What is MRP?

MRP – You hear it on the production floor, in management offices, and thrown around in conversations throughout the building, but do you truly understand what it is?

No matter your department or level, every employee of a manufacturing company should understand what Material Requirements Planning (MRP) is and how it impacts the bottom line. Put simply, a strong MRP system helps to manage the supply and demand of a product. It answers three critical questions for all production managers:

  • What materials are needed?
  • How much is needed?
  • When is it needed by?

A Quick History Lesson of MRP and MRP II Systems

The first MRP system was made in 1964 and most were software database applications. In the first initial adaptation, MRP stands for Materials Requirements Planning. Many large industries adopted this method like automotive, appliances, hardware, etc. By the 1980s, there were over 7500 companies utilizing MRP. These systems could track overall manufacturing planning such as production scheduling, inventory management of raw materials and products, with minor proposal and purchasing additions.

By the early 1980s, MRP II was available and currently stands for Manufacturing Resource Planning. The added features helped close the loop and help manage and entire manufacturing company.

MRP + Additional Closed Loop Features = MRP II

MRP II is an all-inclusive software system to this day.  It ties many of the cross-functional areas of a business from manufacturing scheduling to Bill of Materials (BOM) to inventory, plus materials planning.  However, both systems have since evolved even more to become a component of Enterprise Resource Planning (ERP).
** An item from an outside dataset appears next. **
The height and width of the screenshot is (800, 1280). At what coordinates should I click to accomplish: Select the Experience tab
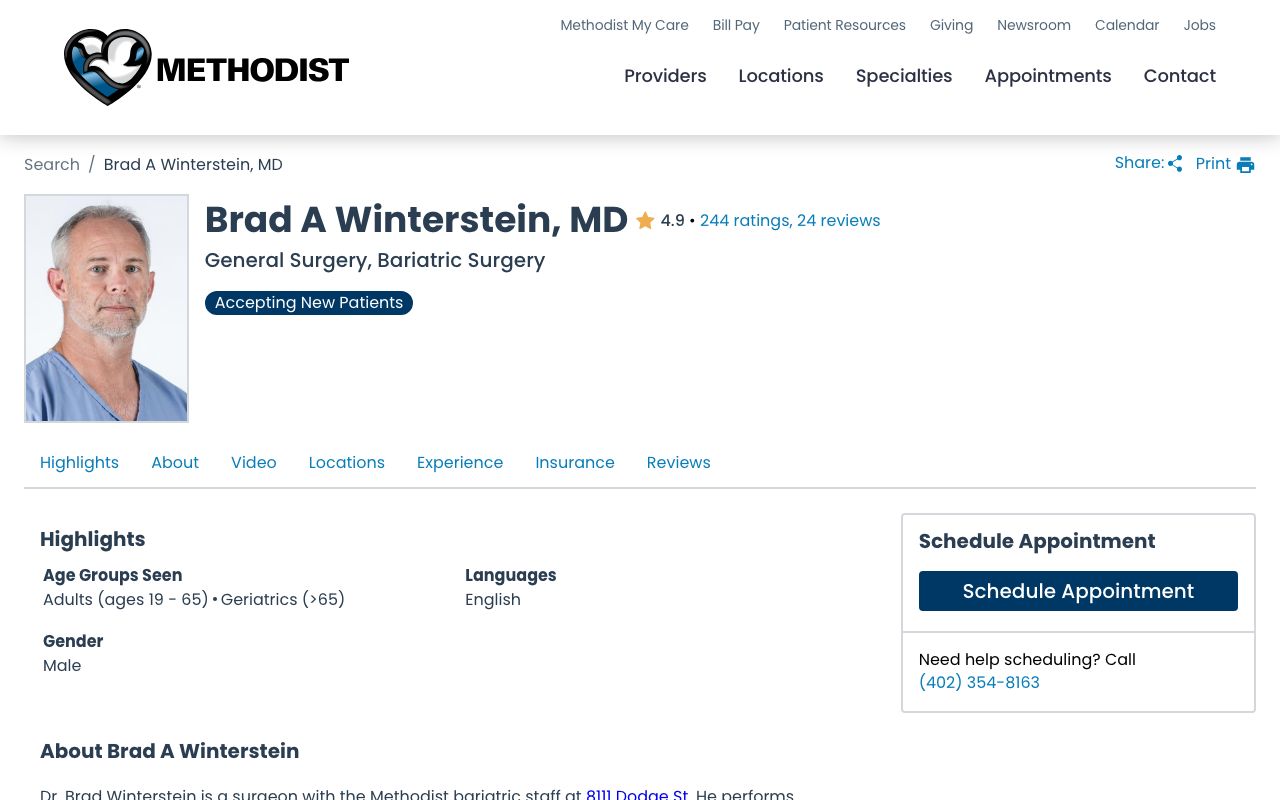tap(460, 462)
Benefits of MRP for Process Manufacturers

Especially for those businesses with complex production plans, a reliable MRP system helps to ensure the right amount of materials are available, for the right  products, at the right time. For example, it’s not uncommon for process manufacturers to produce a single product that requires ingredients from 4 or 5 different vendors. They all have their own unique availability and shipping timeframes. Without a strong understanding and management of those details, a facility can be left with too much or too little inventory. These companies find themselves with:

  • Material waste
  • Production holds
  • Schedule delays
  • Missed delivery dates
  • Product shortages

Most of the time it is up to the decisions made by the purchasing and production MRP users to avoid these situations but they are constantly faced with concerns of data integrity. Trying to manually maintain spreadsheets or juggle disparate software systems, all points to the lack of a central data source to deliver consistency throughout the entire organization. Throw on top of that the vulnerability of human error and you easily make the most seasoned of production managers cringe.

An effective MRP structure is one that is native component of a comprehensive ERP platform. In this type of ERP environment, MRP can provide planning managers with an understanding of how to make the right business decisions – not just spit out a list of what to purchase next.